Uma explicação possível consiste em postular que quando um indivíduo é solicitado a fazer um julgamento sobre a normalidade ou a qualidade artística de um desenho, o que ele efetivamente faz é uma comparação entre seu esquema corporal e o esquema corporal representado pelo desenho. Quanto menor a discrepância, maior a normalidade e qualidade artística percebida.

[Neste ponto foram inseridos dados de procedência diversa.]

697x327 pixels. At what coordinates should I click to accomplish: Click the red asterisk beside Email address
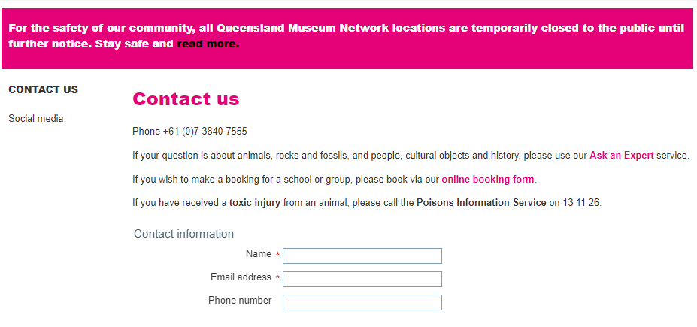tap(277, 278)
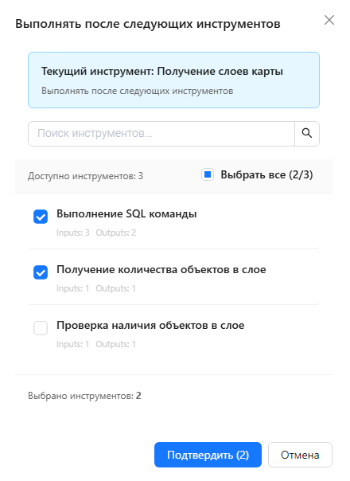Click 'Inputs: 1' under 'Проверка наличия' item
Viewport: 350px width, 481px height.
click(73, 344)
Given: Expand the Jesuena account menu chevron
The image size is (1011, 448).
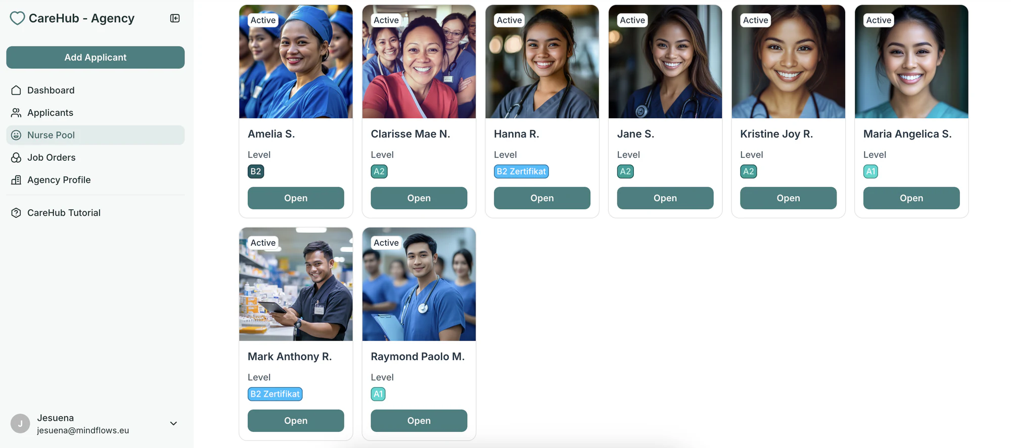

Se este for efetivamente o caso, quando indivíduos com um esquema corporal que não está bem desenvolvido ou com problemas nesta área forem utilizados como juízes, o fenômeno deve desaparecer. Isto é, a fidefignidade entre juízes deve ser baixa e os escores das escalas globais deverão apresentar correlações baixas com os itens evolutivos, indicadores emocionais, outros testes e avaliações de desempenho. Porém, esta não é uma hipótese facilmente testável pois envolve problemas metodológicos substanciais na operacionalização de avaliações de esquema corporal. No momento estamos realizando uma séria de estudos-piloto tentando desenvolver uma metodologia adequada para esta investigação. Resultados preliminares indicam que a hipótese não é descabida e poderá encontrar suporte empírico se as dificuldades metodológicas forem superadas.